Sir Robert Rutherfurd (31 May 1719 – 13 February 1794) was a Scottish merchant who was made a Baron of the Russian Empire.

==Early life==
Rutherfurd was born on 31 May 1719. He was the fourth son of Sir John Rutherfurd of Rutherfurd and Edgerston, and his first wife, Elizabeth Cairncross, who married in 1710. His father was the head of an old Roxburgh family. Among his eighteen siblings were John Rutherfurd, MP for Roxburghshire, and Walter Rutherfurd, who moved to America and became a prominent merchant.

His paternal grandparents were Thomas Rutherfurd of Teviotdale and Susannah (née Riddell) Rutherfurd, and he was eleventh in descent from James Rutherfurd of Clan Rutherford, who was granted the manorial lands of Edgerston in 1492 by King James IV of Scotland. His maternal grandfather was William Cairncross of West Langlee, Roxburghshire.

==Career==
Rutherfurd was a merchant and lived in Italy for 40 years before returning to Scotland in 1777. While in Italy, he was the Russian agent at Livorno and Tuscany, and had reportedly "made himself useful to Russia during her war with the Turks in 1770."

He was created a Baron of Russia by Catherine the Great in 1768 and was presented by the Empress with a gold enameled box richly set with diamonds.

==Personal life==
Rutherfurd bought back the family estate, Fairnington, in 1779. The property had first been acquired by the Rutherfurds in 1647 from Francis Scott, 2nd Earl of Buccleuch. On the estate, he built an octagonal summerhouse and observatory with piended roof surmounted by iron finial known as "Baron´s Folly" or "Down Law".

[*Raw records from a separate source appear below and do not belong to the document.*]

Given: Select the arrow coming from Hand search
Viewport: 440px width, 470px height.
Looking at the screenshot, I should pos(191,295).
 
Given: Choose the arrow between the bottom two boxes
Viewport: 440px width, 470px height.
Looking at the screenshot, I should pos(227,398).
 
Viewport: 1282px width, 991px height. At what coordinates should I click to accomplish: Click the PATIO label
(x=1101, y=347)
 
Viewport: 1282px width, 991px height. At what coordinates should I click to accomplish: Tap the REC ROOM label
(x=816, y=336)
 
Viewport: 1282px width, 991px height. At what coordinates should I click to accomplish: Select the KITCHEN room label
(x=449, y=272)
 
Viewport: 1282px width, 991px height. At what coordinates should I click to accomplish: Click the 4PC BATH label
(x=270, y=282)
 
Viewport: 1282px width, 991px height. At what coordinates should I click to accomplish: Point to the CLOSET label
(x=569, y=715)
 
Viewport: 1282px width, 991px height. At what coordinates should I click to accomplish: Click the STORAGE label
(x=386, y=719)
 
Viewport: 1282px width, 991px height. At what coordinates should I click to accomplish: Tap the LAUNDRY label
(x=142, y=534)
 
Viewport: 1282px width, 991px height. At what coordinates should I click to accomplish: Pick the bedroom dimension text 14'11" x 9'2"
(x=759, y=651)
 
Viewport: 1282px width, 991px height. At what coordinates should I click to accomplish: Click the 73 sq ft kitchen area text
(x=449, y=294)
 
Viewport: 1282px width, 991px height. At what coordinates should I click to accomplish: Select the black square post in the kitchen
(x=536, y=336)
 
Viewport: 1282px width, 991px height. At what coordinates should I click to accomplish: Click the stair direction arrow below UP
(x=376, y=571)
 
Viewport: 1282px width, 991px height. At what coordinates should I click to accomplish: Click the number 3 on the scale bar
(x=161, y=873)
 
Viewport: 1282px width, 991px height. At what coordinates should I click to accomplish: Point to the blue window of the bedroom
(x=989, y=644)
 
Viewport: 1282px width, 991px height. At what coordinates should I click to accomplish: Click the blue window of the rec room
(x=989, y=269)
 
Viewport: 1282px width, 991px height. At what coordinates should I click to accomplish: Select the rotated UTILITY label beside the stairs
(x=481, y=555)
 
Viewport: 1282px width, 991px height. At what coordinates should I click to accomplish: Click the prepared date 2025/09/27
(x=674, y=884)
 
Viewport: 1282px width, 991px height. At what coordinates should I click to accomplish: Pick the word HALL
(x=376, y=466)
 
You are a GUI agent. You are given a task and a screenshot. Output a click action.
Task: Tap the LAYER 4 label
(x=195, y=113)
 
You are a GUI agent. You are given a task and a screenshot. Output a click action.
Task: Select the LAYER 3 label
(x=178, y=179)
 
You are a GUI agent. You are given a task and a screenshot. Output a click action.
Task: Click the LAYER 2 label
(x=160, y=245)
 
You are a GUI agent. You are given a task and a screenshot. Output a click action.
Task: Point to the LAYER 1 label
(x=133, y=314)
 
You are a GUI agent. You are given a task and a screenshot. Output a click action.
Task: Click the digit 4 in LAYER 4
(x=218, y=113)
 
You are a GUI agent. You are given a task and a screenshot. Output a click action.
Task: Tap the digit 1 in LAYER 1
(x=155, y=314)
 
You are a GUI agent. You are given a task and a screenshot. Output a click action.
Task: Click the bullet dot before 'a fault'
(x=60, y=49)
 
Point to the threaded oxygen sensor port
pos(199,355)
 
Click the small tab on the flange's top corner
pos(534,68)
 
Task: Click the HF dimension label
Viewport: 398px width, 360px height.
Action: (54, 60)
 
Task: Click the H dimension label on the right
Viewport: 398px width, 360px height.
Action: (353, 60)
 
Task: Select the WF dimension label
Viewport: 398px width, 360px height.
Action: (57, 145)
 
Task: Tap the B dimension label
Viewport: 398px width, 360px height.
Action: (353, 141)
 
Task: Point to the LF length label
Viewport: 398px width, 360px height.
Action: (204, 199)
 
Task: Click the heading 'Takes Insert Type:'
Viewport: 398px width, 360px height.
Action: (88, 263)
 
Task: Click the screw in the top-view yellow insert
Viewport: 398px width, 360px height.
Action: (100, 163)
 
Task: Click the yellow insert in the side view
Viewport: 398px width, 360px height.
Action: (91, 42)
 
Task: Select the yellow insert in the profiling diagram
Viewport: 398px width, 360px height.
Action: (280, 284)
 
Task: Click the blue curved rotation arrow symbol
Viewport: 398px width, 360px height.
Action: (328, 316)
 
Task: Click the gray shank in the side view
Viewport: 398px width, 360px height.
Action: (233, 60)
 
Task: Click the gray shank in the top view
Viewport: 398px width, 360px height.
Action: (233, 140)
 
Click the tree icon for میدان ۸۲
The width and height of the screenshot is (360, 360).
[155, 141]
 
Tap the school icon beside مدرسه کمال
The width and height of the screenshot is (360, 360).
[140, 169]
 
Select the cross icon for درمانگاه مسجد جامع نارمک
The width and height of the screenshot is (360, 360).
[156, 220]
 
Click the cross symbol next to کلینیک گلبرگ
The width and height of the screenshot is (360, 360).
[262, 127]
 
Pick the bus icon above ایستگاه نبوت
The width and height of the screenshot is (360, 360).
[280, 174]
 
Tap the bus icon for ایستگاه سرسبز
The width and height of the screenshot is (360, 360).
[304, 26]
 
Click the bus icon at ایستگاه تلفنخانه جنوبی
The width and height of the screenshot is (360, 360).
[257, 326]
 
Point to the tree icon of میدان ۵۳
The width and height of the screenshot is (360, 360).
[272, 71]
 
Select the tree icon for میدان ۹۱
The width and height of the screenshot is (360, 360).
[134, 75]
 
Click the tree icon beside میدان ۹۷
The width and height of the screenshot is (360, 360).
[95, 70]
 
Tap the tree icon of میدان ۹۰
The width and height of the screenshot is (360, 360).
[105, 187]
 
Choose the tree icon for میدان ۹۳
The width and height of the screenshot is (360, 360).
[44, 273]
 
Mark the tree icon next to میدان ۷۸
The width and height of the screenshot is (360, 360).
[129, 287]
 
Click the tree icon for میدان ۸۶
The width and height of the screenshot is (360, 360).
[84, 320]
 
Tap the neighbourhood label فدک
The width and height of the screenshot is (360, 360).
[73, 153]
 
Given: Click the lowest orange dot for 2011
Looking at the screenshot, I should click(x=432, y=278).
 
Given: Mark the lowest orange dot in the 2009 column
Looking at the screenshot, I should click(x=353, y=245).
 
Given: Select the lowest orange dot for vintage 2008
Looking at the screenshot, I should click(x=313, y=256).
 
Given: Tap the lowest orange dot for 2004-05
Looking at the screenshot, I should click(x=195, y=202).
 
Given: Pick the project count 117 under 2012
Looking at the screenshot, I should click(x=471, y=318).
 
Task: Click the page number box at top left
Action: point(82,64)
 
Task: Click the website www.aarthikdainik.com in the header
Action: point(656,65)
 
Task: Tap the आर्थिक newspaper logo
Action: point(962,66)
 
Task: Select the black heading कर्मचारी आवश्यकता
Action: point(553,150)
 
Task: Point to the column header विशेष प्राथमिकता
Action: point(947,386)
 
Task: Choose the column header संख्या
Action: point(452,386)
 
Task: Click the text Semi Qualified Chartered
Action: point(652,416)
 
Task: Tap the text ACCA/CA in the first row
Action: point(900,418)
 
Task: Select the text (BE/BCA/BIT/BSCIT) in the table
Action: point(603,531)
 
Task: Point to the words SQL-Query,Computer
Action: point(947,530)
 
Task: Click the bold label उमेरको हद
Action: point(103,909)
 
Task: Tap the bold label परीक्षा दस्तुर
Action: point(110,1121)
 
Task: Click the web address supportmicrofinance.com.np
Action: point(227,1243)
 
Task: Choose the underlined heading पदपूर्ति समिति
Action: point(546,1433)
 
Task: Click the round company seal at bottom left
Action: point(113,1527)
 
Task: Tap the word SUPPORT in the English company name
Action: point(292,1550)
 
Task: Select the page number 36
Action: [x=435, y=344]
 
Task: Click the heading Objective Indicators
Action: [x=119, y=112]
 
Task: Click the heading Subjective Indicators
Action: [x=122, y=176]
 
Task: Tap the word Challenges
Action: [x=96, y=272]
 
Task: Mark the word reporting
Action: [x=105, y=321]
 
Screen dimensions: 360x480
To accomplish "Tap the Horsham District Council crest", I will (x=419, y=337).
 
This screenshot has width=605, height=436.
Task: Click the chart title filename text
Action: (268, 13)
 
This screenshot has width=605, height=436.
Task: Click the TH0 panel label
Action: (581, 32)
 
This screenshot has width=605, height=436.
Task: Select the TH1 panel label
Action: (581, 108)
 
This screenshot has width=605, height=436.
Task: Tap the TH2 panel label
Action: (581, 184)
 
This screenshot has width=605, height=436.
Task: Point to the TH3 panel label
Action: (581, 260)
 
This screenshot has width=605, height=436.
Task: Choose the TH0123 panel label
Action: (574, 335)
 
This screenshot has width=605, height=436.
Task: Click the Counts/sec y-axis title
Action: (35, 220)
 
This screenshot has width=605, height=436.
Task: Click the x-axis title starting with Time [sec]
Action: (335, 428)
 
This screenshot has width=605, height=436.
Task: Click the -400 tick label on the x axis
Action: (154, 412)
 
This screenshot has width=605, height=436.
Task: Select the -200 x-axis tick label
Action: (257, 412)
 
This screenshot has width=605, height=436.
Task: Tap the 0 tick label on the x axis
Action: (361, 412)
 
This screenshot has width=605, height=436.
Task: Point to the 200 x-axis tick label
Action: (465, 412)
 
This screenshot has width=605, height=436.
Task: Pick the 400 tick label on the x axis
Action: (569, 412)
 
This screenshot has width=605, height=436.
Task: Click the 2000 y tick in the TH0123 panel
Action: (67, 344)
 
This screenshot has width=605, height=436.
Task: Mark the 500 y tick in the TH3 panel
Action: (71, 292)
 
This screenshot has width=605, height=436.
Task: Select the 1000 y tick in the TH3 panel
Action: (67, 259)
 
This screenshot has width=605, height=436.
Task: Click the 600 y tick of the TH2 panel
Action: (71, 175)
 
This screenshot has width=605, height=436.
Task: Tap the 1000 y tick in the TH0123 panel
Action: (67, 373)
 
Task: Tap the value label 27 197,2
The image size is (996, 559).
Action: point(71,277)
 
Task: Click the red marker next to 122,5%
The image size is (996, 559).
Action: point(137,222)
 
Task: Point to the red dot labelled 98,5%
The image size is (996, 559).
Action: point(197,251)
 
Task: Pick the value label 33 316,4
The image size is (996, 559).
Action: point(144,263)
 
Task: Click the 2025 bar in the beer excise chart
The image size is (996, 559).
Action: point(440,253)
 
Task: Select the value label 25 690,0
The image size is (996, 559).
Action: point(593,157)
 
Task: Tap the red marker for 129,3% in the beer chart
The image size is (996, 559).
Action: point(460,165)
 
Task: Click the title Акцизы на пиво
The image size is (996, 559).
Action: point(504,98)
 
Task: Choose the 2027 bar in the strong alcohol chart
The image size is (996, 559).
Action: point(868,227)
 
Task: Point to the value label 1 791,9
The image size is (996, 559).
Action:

Upon his death in 1794 without issue, he left his estate to his nephew, John Rutherfurd, an MP for Roxburghshire who married Mary Ann Leslie (the only child of Maj.-Gen. Alexander Leslie and a granddaughter of Alexander Leslie, 5th Earl of Leven). On John's death without issue in 1834, the estate passed to Charles Rutherfurd, son of Maj. John Rutherfurd of Mossburnford (the son of Sir Robert's brother Thomas Rutherford). It later passed to Charles' brother Thomas.